Items from a dataset
[Start of section]

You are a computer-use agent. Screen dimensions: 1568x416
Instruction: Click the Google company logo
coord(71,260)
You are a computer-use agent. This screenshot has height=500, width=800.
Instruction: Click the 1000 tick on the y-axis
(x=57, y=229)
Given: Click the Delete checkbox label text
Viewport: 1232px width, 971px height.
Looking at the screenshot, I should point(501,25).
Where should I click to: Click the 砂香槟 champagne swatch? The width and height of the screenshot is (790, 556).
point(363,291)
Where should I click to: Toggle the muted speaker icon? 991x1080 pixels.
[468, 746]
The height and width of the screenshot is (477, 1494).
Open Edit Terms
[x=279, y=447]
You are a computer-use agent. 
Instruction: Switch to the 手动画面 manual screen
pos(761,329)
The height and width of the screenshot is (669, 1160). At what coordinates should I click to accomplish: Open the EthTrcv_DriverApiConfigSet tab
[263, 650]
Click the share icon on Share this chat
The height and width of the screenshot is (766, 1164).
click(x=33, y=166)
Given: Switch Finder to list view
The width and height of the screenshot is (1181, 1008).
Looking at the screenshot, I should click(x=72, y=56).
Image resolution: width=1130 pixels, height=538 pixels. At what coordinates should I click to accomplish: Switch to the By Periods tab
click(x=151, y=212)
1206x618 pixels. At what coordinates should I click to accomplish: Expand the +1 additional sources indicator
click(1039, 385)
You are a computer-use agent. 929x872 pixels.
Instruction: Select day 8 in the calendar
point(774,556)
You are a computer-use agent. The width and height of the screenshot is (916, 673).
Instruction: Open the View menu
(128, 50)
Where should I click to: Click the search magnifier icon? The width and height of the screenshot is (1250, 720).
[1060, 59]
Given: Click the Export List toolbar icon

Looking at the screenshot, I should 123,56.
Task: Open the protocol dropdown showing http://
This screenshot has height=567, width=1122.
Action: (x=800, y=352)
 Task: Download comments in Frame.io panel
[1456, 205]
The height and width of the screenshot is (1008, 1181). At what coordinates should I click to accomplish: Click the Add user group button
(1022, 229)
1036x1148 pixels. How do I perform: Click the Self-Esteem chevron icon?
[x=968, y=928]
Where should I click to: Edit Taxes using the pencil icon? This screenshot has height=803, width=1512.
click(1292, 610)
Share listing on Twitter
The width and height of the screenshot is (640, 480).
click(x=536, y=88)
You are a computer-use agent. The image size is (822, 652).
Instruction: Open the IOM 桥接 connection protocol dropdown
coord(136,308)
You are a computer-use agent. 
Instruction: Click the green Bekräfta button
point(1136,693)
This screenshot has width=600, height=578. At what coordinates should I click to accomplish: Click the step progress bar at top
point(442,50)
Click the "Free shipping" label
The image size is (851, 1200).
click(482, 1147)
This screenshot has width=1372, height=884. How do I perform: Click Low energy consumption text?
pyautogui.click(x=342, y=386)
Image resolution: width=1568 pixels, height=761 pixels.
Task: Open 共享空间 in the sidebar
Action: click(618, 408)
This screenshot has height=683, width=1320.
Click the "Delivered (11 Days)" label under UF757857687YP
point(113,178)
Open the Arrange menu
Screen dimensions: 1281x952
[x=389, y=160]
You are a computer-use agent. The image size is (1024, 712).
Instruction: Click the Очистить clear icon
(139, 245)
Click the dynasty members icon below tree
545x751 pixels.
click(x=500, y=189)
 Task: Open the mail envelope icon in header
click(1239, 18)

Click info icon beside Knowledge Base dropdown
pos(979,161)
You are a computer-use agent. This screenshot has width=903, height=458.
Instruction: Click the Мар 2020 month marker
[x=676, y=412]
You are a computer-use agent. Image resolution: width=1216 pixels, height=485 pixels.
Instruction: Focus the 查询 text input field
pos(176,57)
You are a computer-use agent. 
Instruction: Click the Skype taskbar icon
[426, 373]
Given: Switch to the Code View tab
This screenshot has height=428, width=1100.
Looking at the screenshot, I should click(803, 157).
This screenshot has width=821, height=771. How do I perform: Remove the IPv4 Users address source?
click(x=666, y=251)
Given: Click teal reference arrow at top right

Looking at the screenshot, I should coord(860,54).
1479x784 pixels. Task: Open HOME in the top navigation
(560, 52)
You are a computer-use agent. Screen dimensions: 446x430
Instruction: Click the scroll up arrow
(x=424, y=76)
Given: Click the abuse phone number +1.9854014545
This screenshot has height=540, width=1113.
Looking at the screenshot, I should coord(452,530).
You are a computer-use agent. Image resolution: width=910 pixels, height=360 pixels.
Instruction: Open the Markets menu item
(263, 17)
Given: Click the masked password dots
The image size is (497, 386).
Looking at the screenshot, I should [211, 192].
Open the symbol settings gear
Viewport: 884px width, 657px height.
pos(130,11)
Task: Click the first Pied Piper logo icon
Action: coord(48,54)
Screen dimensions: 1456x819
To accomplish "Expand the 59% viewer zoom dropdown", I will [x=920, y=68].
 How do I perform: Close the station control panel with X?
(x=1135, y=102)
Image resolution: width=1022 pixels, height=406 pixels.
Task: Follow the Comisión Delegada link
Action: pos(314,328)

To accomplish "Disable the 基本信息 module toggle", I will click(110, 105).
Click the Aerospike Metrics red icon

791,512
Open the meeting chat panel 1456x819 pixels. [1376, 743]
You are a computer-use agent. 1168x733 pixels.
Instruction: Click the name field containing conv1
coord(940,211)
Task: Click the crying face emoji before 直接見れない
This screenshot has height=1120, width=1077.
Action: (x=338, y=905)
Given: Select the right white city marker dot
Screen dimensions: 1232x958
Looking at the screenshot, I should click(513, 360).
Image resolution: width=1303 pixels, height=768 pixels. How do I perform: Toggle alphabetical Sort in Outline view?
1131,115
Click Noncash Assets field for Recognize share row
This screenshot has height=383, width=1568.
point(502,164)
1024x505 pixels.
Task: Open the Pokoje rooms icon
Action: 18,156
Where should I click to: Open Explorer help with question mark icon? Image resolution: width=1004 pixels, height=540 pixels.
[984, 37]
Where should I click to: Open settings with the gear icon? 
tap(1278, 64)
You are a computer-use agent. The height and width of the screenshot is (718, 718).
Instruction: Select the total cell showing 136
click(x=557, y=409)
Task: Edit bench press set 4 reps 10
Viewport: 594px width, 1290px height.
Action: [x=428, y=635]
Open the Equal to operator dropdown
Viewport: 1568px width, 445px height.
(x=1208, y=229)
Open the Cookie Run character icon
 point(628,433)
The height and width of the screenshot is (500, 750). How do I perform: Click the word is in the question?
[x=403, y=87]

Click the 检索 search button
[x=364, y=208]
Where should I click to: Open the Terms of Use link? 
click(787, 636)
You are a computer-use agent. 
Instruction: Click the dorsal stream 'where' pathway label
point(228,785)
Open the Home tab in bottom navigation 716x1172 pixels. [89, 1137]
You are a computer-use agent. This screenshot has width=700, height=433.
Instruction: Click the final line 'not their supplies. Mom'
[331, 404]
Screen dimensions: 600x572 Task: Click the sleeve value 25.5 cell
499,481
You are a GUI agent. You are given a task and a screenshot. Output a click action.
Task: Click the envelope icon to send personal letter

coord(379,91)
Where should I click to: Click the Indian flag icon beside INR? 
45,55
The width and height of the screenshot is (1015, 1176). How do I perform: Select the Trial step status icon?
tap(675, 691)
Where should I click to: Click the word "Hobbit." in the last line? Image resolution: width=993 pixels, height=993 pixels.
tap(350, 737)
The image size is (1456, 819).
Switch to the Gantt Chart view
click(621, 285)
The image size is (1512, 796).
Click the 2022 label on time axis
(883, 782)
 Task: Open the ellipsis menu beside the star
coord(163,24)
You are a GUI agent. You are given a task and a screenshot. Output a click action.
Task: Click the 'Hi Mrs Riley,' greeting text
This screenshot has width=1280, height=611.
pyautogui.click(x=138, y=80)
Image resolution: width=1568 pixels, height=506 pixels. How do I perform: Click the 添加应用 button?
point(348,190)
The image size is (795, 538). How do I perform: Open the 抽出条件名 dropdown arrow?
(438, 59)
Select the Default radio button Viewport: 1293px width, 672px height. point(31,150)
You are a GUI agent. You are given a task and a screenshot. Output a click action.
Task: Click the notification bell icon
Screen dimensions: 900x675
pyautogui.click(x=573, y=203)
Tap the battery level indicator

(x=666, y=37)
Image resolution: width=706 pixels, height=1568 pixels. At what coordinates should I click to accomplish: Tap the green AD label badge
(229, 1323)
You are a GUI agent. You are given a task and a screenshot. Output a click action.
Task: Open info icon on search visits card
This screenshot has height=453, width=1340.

[End of section]

Exercise description:
Each line of the entries that holds "chat" should be counted, and only the total given.

Exercise solution:
2